- Dataset excerpts
···
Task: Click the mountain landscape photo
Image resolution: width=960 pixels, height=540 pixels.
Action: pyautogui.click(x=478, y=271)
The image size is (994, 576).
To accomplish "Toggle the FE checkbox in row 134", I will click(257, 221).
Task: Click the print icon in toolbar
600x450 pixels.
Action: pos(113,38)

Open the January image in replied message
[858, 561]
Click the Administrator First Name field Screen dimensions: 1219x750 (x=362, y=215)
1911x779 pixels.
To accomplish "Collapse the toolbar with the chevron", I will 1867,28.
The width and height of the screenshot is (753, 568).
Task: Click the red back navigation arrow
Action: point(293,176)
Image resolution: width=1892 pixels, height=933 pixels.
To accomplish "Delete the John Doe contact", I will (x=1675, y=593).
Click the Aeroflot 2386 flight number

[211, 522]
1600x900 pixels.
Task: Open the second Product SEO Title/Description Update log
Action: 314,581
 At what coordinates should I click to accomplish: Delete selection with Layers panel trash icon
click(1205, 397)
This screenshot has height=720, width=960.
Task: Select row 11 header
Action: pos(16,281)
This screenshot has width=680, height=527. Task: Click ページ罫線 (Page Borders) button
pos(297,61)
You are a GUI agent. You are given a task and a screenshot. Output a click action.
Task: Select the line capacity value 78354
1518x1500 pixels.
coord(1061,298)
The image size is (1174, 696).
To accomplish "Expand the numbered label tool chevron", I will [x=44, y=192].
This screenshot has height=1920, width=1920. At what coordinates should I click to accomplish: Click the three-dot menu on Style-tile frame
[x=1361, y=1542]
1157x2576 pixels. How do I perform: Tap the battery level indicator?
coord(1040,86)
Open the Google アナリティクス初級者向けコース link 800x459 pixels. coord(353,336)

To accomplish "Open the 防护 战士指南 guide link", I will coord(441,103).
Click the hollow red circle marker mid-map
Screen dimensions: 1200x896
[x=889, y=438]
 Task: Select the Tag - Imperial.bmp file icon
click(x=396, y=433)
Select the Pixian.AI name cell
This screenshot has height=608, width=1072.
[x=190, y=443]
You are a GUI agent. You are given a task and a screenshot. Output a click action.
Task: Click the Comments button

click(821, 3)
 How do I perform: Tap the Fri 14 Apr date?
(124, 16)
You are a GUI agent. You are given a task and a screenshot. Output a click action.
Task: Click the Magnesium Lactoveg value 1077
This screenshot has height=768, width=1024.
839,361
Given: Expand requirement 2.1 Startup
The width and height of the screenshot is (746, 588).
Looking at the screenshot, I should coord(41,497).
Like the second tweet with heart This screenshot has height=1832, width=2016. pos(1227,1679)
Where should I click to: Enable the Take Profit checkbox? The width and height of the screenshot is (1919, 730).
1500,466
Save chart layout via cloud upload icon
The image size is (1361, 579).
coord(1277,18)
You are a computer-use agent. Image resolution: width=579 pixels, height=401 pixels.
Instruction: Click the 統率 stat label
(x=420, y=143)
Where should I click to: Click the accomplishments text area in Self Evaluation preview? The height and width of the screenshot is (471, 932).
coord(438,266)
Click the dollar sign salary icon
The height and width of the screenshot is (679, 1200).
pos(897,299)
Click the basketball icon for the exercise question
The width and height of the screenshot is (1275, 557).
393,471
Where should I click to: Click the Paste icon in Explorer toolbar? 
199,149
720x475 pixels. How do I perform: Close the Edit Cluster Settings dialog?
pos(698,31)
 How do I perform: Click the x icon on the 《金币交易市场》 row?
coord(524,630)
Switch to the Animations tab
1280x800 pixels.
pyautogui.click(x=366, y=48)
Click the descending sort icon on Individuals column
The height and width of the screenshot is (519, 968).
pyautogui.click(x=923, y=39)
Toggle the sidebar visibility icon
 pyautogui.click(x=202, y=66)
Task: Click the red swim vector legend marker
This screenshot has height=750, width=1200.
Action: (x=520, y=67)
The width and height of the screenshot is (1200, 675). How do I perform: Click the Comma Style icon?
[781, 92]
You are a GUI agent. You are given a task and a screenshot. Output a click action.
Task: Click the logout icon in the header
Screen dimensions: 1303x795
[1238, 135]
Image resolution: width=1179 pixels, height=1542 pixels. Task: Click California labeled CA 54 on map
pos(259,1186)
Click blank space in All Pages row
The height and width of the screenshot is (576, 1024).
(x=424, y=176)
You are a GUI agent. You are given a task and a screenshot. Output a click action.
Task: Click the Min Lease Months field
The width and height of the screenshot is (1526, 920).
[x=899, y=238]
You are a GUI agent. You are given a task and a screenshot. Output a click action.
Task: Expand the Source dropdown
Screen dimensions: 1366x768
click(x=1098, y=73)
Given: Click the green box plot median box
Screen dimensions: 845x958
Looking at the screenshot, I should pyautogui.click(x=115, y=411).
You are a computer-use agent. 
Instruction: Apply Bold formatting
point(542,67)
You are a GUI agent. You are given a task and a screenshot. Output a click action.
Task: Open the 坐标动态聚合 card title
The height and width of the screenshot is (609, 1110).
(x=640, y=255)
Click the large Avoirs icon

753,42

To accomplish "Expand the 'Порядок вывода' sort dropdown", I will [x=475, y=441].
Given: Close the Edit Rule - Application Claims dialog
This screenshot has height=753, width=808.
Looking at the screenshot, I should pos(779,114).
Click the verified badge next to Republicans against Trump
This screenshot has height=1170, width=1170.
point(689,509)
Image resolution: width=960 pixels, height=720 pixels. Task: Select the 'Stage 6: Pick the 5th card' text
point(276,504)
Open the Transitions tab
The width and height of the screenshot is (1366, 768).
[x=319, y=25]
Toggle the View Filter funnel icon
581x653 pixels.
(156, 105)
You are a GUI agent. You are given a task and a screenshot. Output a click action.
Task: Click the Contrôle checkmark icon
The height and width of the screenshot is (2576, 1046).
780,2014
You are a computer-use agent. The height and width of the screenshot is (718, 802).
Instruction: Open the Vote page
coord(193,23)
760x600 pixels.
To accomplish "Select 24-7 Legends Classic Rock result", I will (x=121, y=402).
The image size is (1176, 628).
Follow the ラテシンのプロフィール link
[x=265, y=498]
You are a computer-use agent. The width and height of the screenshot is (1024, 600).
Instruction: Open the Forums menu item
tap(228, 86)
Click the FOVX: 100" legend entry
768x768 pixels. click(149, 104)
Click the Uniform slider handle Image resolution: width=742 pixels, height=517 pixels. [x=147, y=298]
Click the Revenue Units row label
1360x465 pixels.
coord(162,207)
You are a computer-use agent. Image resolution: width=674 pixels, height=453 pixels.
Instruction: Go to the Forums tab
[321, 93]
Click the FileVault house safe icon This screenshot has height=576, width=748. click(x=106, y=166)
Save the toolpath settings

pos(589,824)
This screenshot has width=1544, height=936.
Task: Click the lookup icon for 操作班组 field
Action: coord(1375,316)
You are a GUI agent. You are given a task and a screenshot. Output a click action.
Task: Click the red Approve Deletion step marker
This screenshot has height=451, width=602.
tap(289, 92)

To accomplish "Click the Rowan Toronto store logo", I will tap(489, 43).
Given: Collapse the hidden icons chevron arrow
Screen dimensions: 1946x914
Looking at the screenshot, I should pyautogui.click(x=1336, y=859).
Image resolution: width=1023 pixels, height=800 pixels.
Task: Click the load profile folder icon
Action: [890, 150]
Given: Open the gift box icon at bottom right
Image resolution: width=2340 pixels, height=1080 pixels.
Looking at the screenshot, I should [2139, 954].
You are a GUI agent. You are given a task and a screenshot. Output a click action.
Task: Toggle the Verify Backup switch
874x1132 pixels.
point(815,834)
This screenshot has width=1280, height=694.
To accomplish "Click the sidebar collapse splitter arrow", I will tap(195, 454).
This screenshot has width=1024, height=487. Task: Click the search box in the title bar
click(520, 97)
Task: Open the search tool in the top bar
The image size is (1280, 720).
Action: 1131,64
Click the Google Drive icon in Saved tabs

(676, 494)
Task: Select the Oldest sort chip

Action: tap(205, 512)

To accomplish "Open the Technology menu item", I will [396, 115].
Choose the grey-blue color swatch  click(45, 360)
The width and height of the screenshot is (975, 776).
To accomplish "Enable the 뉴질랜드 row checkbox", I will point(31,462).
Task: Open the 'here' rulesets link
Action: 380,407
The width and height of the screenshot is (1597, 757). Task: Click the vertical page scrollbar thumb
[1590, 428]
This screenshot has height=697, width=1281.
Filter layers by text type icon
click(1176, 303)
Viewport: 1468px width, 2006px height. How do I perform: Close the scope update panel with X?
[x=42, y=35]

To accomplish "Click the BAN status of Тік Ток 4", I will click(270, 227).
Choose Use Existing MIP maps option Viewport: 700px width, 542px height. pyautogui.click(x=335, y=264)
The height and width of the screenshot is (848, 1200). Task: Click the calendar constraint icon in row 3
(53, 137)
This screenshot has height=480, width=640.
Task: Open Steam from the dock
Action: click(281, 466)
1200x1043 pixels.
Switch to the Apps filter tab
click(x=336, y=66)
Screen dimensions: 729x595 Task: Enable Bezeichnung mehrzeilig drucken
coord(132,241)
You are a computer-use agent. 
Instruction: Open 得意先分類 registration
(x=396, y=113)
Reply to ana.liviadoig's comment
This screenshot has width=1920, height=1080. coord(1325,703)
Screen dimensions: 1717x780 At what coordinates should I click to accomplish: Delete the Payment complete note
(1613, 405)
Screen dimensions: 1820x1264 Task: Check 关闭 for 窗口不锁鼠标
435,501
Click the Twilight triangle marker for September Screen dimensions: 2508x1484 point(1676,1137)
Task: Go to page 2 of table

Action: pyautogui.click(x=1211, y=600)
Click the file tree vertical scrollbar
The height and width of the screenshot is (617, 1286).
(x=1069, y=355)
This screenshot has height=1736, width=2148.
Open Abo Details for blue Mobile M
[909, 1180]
···
- HOW TO COMPLETE THIS TASK
Write out the lines above from the one containing "Click the Twilight" through the last, exactly as they are.

- EXERCISE RESULT
Click the Twilight triangle marker for September Screen dimensions: 2508x1484 point(1676,1137)
Task: Go to page 2 of table

Action: pyautogui.click(x=1211, y=600)
Click the file tree vertical scrollbar
The height and width of the screenshot is (617, 1286).
(x=1069, y=355)
This screenshot has height=1736, width=2148.
Open Abo Details for blue Mobile M
[909, 1180]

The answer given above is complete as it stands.